= Beginning of Section =

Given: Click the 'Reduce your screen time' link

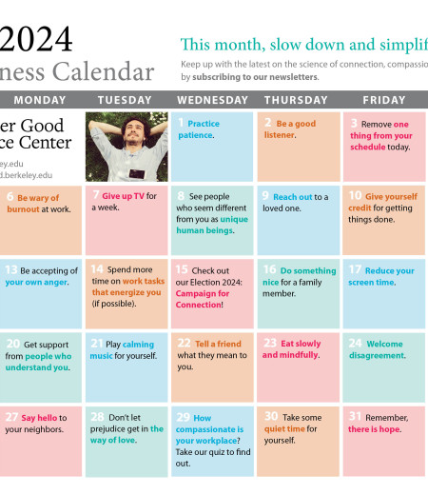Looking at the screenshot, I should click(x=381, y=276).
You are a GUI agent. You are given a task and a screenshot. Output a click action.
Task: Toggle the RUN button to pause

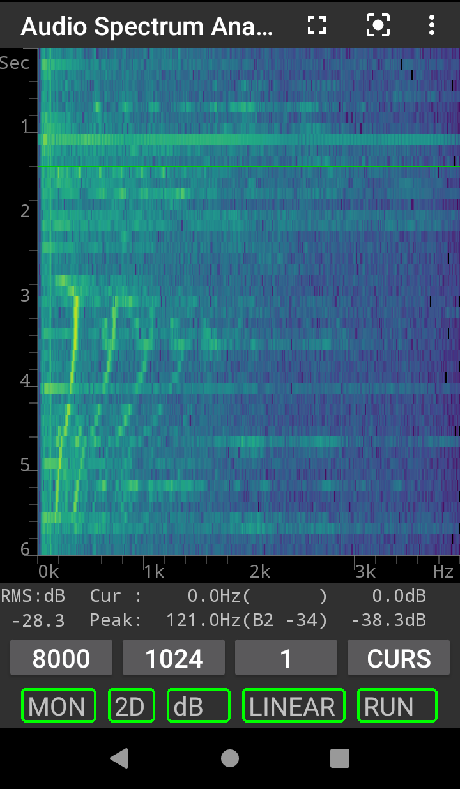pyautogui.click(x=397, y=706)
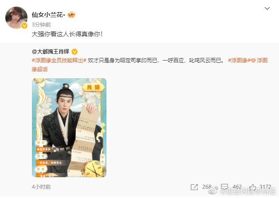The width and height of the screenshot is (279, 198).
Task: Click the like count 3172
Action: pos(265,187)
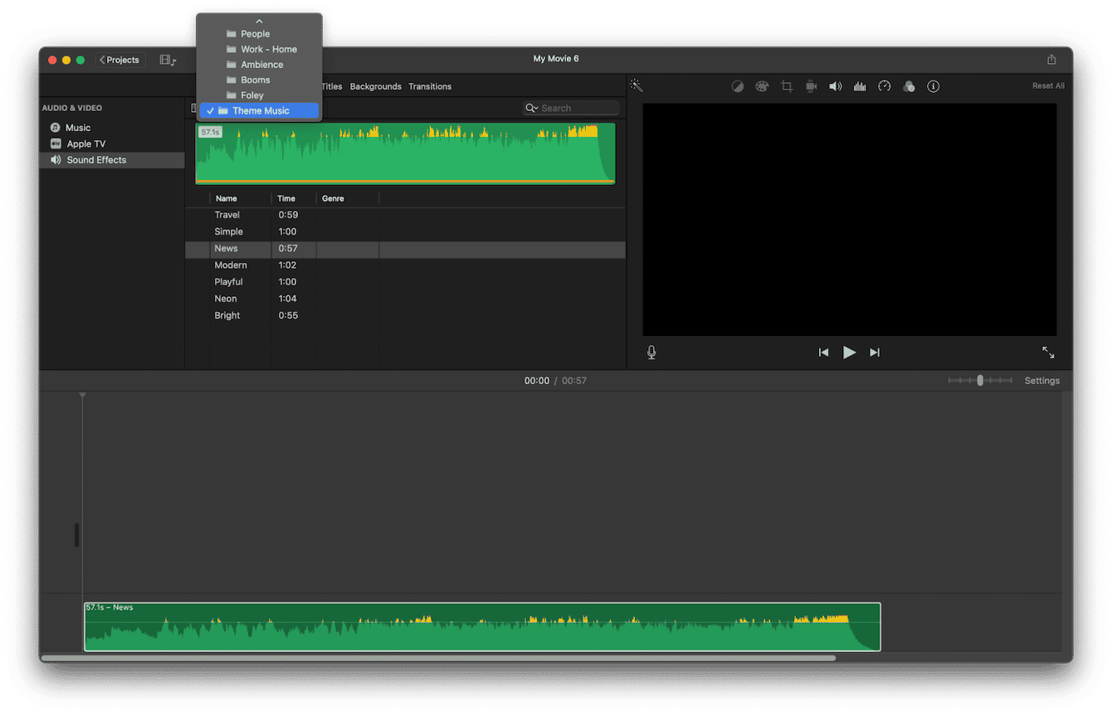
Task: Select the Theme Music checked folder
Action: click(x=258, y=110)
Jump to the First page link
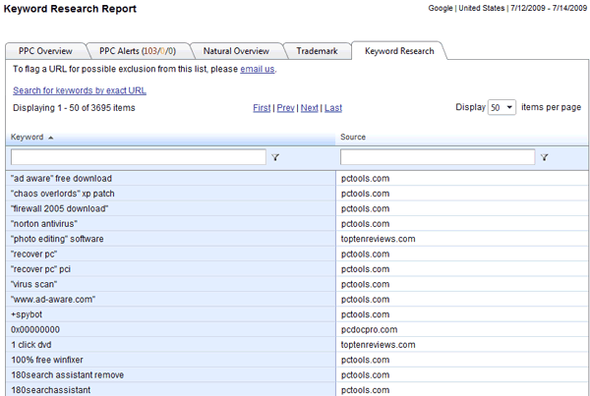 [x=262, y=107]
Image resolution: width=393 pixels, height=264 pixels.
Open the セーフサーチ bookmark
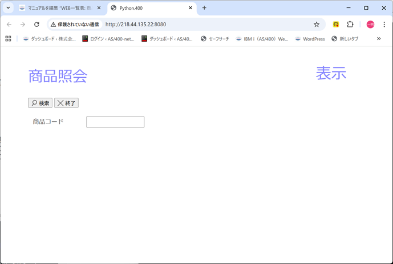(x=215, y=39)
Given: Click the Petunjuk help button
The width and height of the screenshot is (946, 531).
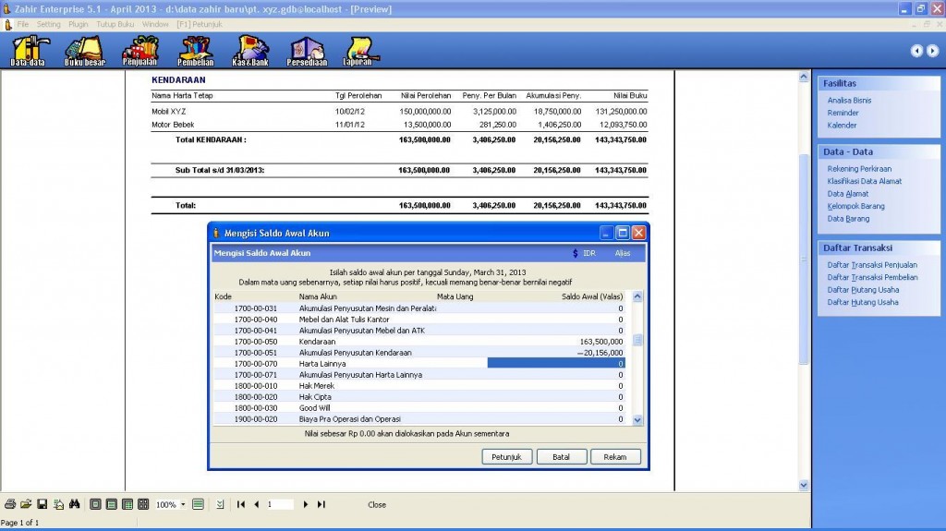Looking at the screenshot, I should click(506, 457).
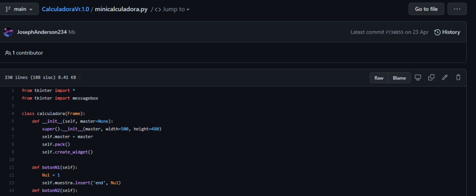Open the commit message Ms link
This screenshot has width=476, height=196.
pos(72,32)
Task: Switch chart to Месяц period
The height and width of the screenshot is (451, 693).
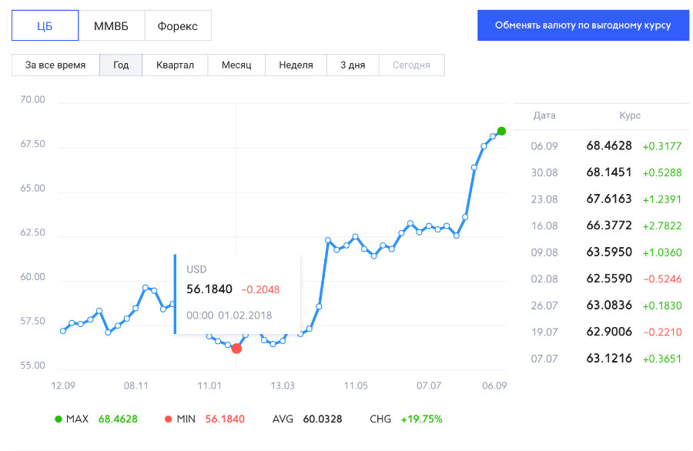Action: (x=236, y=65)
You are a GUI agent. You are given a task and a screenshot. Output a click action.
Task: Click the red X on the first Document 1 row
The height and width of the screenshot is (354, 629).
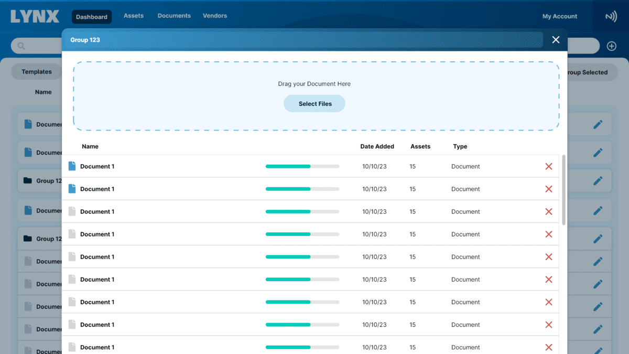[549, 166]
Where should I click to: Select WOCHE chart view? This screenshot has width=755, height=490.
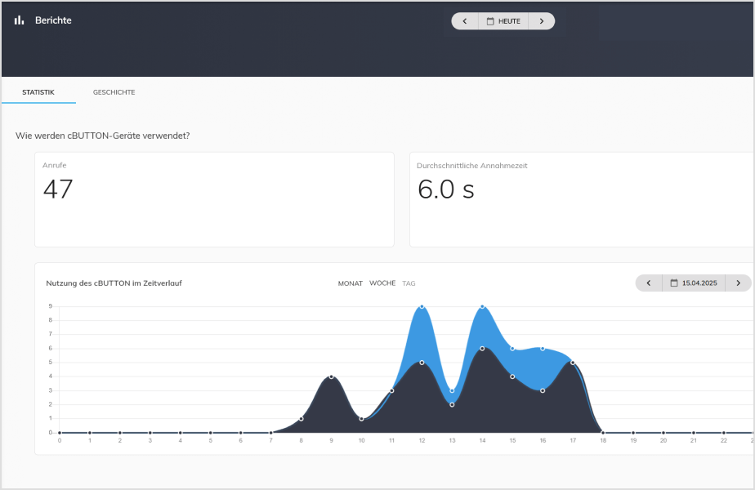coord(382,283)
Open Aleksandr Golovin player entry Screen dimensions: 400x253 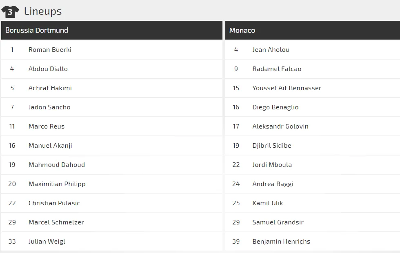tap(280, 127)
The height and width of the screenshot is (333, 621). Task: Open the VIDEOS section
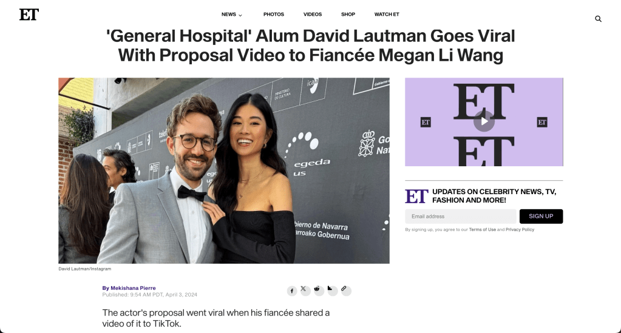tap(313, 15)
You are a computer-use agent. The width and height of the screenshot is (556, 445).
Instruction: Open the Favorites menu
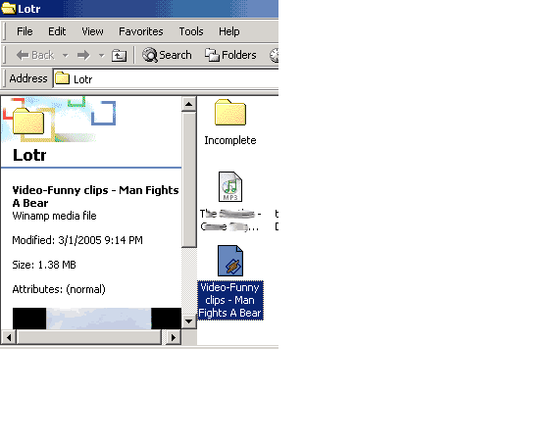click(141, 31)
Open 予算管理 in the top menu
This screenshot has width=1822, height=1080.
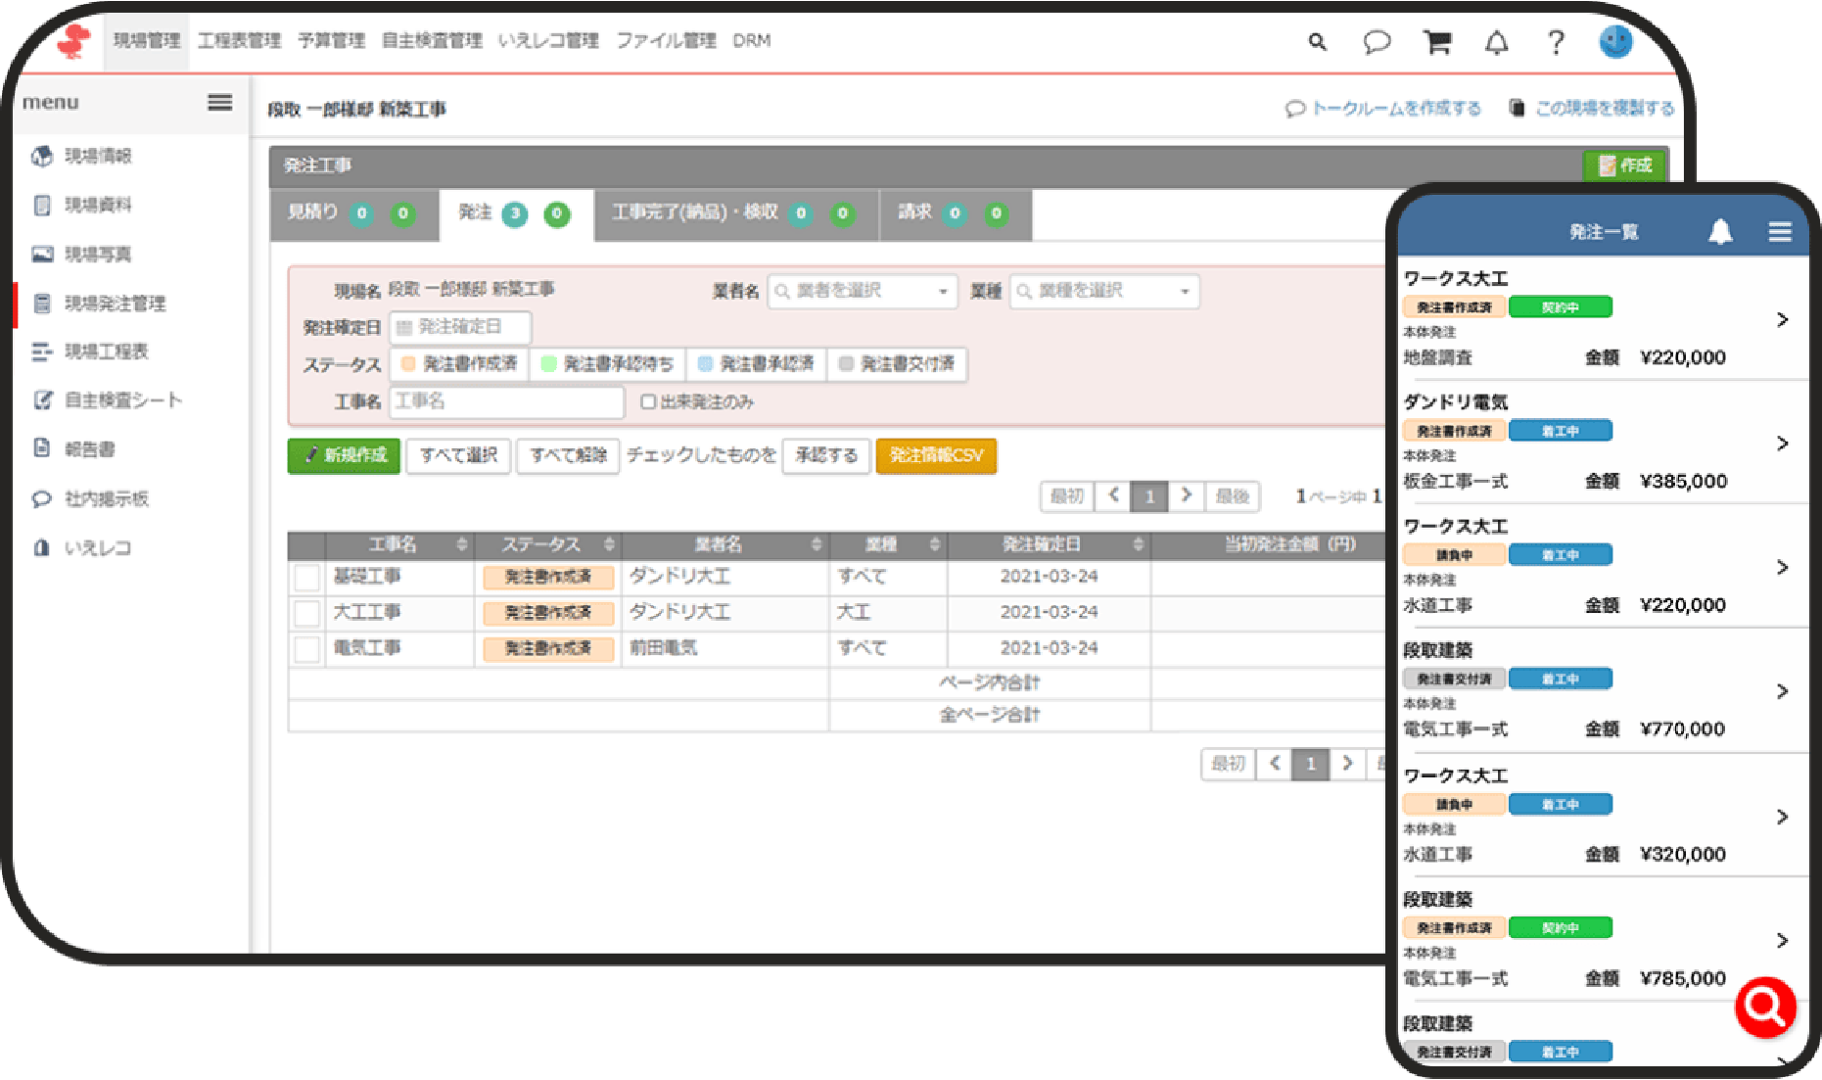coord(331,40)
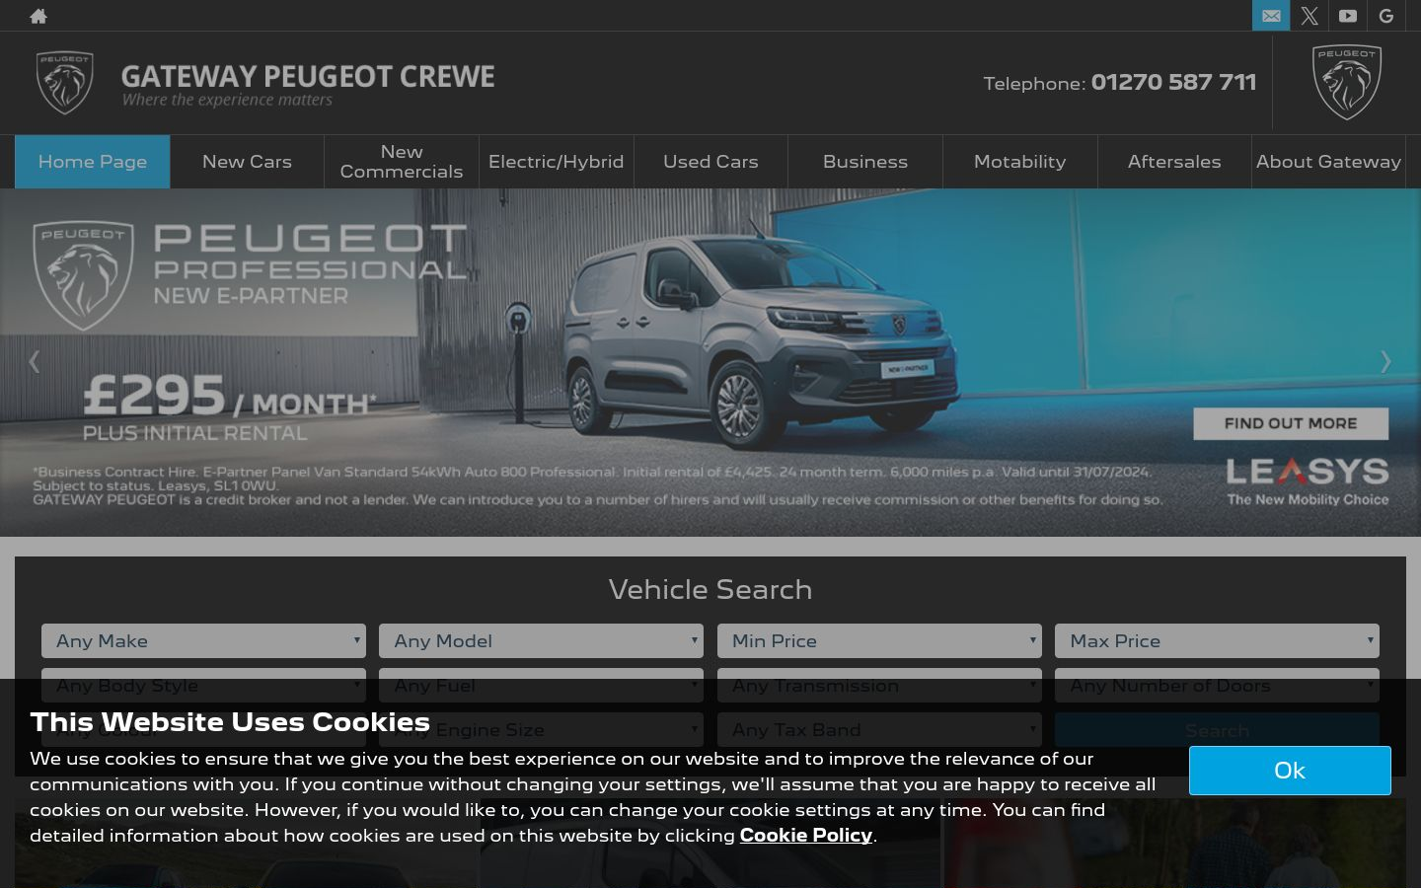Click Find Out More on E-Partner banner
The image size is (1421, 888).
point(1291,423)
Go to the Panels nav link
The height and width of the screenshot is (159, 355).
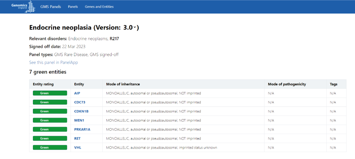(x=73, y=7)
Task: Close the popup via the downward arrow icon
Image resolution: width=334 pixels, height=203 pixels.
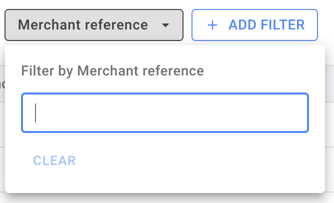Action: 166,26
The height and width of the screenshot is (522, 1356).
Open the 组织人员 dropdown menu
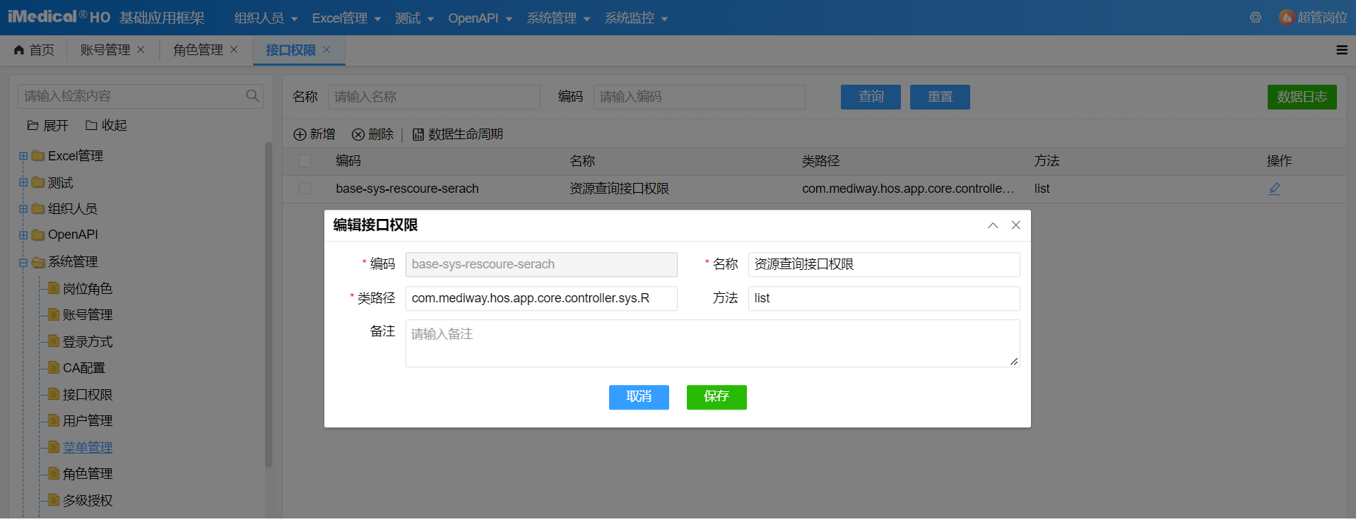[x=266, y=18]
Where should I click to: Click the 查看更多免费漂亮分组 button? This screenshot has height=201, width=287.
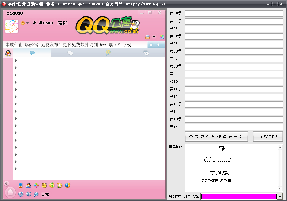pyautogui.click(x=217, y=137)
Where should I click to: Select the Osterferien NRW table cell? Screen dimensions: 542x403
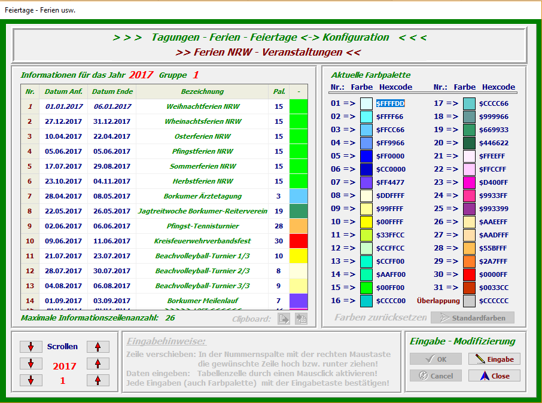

= End of Section =

§ **WORK TASK**
Output should consist of the lines above from the one with "The height and width of the screenshot is (333, 621)." down to the one with "Open 予算管理 in the top menu", exact and without pictures.

§ **OUTPUT**
The height and width of the screenshot is (333, 621). Task: Open the VIDEOS section
tap(313, 15)
You are a computer-use agent. The width and height of the screenshot is (556, 445).
Instruction: Open the Favorites menu
click(141, 31)
Open 予算管理 in the top menu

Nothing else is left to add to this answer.